SupertradMum – any chance of sources for these statistics?
2% sounds dramatic but as a priest who works in Ireland, in Dublin where attendance is at its lowest, I don’t ever see it as that low.
Well, it’s obviously up to the Holy See, but my reason for proposing the nunciature be closed is to show the consequence of the government’s action. Diplomacy is reciprocal, like a conversation. If someone walks away from talking to you, you have no real choice but to disengage until there’s readiness.
I’m not saying sell the property. As an alternative, the nuncio could be asked to return to Rome for “consultation”–something that happens a lot. The nunciature itself remains in operation.
It would seem to me that this would also allow for some political pressure to be placed on the government. Yes, some would rejoice, but even many who are hostile to our Faith see the value of diplomatic relations with the Holy See. Were President Obama to withdraw the U.S. representative, for example, he would take a lot of criticism, and not just from those who uphold Catholic Tradition.
Note that when the Irish government was beating up on the Vatican a while back, the Vatican responded, “not so.” Was that inconsistent with turning the other cheek?
As for the “myth” of Irish Catholicism, it’s not all myth. At any rate….
14 years ago I was a Southern Baptist. I had just finished up a postdoc in Tokyo, where I had given out numerous Bibles; just before leaving, I ordered 1000 NIV New Testaments. The Chinese were far more receptive to Christianity than the Japanese; they knew that Christianity was central to Western Civilization, they knew that they knew nothing about Christianity, and they were curious. Two of them ended up being baptized. Then I got my 2nd postdoc, this one in Germany.
One of my co-workers stood out as a serious Irish Catholic, and I decided I should try to convert him. It wasn’t many months before it was obvious, to me at least, that the opposite was going to happen, and sure enough, a few years later I was Confirmed. It wasn’t so much what he said, though he did point me in the direction of the right kind of sources: Pope John Paul II, Chesterton, and Thomas Aquinas. I had already “met” St.

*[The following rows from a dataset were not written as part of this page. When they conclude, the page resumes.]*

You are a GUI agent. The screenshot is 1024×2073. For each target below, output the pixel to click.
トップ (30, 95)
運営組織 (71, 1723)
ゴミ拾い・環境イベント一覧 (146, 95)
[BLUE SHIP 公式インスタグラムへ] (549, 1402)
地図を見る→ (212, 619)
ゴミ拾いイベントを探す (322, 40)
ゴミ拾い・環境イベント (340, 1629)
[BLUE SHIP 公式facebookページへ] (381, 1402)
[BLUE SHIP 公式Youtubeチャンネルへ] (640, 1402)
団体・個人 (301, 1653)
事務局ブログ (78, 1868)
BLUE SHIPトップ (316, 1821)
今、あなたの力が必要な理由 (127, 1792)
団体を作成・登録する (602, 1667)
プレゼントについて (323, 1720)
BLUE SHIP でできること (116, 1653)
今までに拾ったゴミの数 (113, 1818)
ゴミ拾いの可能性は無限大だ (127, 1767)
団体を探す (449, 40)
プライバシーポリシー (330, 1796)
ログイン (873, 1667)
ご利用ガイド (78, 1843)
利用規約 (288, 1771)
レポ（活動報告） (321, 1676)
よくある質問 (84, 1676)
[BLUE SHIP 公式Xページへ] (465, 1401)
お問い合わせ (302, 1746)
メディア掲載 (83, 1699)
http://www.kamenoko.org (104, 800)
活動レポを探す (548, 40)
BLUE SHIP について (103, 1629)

Augustine, but I think I needed to meet someone who was really Catholic to the marrow of his bones. The Catholics I had met at home either didn’t know there Faith or, more commonly, didn’t really believe it.

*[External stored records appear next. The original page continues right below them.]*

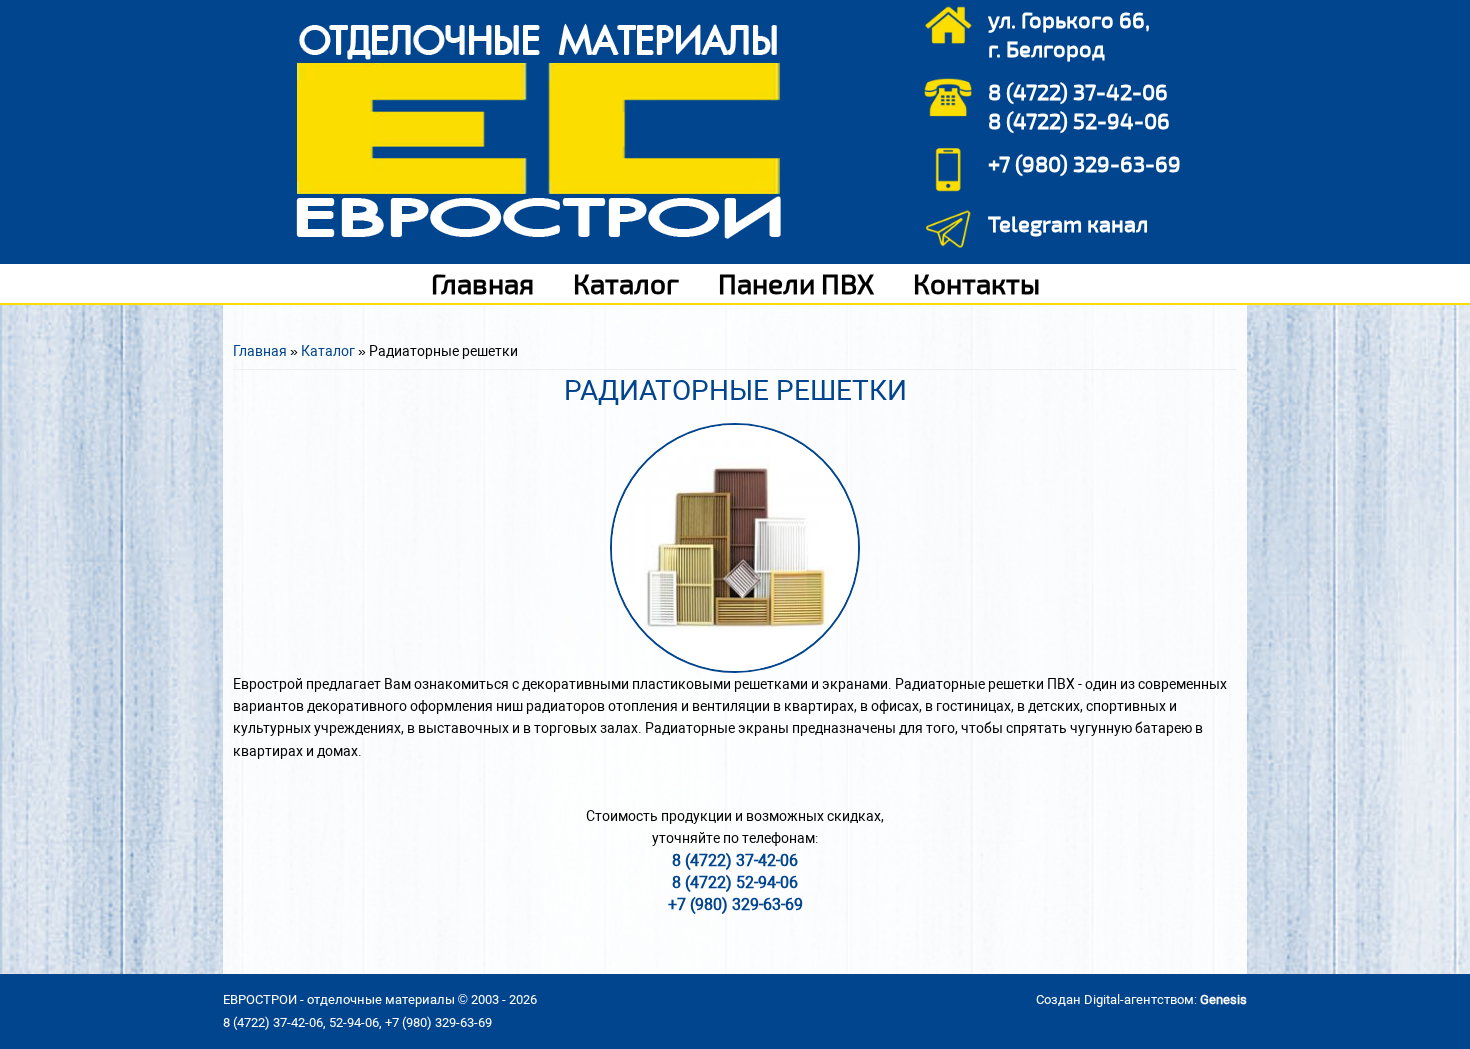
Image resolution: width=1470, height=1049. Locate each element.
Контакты (976, 283)
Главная (482, 283)
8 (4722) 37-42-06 (1078, 91)
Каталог (626, 283)
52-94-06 (354, 1022)
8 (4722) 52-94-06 (1079, 120)
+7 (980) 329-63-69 (1084, 163)
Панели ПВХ (796, 283)
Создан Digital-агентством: (1141, 999)
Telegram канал (1068, 223)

As long as Damian and his family hold out, I think there’s real hope for Catholic Ireland.
Bro Tom Forde
The statistic is one from the 2/6/2011 Address to Eucharistic Congress Delegates
50th International Eucharistic Congress, Dublin, 2012
MEETING OF NATIONAL DELEGATES
Speaking Notes of
Most Rev. Diarmuid Martin
Archbishop of Dublin, Primate of Ireland
http://www.dublindiocese.ie/content/262011-address-eucharistic-congress-delegates
The current government, and all those who hate the Church in Ireland, and the troublesome ACP would be delighted with this move.